[Work to complete]
Everything from the line with "[button] (625, 1752)" through the final line below should be copied out exactly, and nothing else should appear.

........

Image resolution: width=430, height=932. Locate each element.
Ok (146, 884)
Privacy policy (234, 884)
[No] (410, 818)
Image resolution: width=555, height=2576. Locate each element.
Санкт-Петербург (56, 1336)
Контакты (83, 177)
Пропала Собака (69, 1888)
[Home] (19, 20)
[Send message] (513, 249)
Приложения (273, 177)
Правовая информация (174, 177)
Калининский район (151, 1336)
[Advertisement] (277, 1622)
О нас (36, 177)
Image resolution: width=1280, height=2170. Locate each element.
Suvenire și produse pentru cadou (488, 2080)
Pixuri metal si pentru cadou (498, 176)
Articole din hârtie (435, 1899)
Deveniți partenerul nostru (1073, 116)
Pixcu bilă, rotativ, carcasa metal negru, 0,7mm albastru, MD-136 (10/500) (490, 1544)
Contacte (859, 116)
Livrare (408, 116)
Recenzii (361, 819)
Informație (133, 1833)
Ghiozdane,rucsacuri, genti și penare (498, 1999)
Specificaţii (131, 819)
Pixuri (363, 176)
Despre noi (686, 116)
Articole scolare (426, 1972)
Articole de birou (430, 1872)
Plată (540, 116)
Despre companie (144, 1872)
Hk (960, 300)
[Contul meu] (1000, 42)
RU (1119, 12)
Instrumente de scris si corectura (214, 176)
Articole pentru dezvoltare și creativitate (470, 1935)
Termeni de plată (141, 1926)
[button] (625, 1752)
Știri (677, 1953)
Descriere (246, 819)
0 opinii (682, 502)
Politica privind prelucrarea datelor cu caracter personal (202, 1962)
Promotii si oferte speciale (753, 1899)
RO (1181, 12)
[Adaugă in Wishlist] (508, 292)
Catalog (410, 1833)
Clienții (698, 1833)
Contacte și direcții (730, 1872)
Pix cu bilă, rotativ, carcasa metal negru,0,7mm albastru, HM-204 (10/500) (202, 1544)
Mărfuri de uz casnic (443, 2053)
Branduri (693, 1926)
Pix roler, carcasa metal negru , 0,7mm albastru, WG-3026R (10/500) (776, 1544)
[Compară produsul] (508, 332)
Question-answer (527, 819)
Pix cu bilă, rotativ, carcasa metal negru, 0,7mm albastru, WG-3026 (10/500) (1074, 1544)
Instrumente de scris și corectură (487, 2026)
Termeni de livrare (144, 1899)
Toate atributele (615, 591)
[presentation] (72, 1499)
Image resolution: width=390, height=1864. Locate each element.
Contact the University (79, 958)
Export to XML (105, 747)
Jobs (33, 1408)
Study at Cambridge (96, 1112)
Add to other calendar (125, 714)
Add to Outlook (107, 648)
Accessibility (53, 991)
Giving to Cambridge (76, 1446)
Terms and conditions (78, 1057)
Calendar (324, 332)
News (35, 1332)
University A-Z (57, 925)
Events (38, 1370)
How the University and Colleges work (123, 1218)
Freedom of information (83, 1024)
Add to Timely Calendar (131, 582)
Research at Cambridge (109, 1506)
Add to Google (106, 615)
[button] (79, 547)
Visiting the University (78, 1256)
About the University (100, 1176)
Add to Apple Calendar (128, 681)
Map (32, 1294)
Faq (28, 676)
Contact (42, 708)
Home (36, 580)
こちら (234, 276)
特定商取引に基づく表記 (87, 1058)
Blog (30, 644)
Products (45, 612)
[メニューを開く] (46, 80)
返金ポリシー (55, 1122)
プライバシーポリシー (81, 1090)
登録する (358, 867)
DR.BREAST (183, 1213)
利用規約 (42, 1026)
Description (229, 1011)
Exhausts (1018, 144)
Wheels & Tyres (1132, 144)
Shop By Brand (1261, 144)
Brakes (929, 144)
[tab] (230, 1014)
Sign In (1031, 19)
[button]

........

[Task output]
[button] (625, 1752)
Știri (677, 1953)
Descriere (246, 819)
0 opinii (682, 502)
Politica privind prelucrarea datelor cu caracter personal (202, 1962)
Promotii si oferte speciale (753, 1899)
RO (1181, 12)
[Adaugă in Wishlist] (508, 292)
Catalog (410, 1833)
Clienții (698, 1833)
Contacte și direcții (730, 1872)
Pix cu bilă, rotativ, carcasa metal negru,0,7mm albastru, HM-204 (10/500) (202, 1544)
Mărfuri de uz casnic (443, 2053)
Branduri (693, 1926)
Pix roler, carcasa metal negru , 0,7mm albastru, WG-3026R (10/500) (776, 1544)
[Compară produsul] (508, 332)
Question-answer (527, 819)
Pix cu bilă, rotativ, carcasa metal negru, 0,7mm albastru, WG-3026 (10/500) (1074, 1544)
Instrumente de scris și corectură (487, 2026)
Termeni de livrare (144, 1899)
Toate atributele (615, 591)
[presentation] (72, 1499)
Image resolution: width=390, height=1864. Locate each element.
Contact the University (79, 958)
Export to XML (105, 747)
Jobs (33, 1408)
Study at Cambridge (96, 1112)
Add to other calendar (125, 714)
Add to Outlook (107, 648)
Accessibility (53, 991)
Giving to Cambridge (76, 1446)
Terms and conditions (78, 1057)
Calendar (324, 332)
News (35, 1332)
University A-Z (57, 925)
Events (38, 1370)
How the University and Colleges work (123, 1218)
Freedom of information (83, 1024)
Add to Timely Calendar (131, 582)
Research at Cambridge (109, 1506)
Add to Google (106, 615)
[button] (79, 547)
Visiting the University (78, 1256)
About the University (100, 1176)
Add to Apple Calendar (128, 681)
Map (32, 1294)
Faq (28, 676)
Contact (42, 708)
Home (36, 580)
こちら (234, 276)
特定商取引に基づく表記 (87, 1058)
Blog (30, 644)
Products (45, 612)
[メニューを開く] (46, 80)
返金ポリシー (55, 1122)
プライバシーポリシー (81, 1090)
登録する (358, 867)
DR.BREAST (183, 1213)
利用規約 (42, 1026)
Description (229, 1011)
Exhausts (1018, 144)
Wheels & Tyres (1132, 144)
Shop By Brand (1261, 144)
Brakes (929, 144)
[tab] (230, 1014)
Sign In (1031, 19)
[button]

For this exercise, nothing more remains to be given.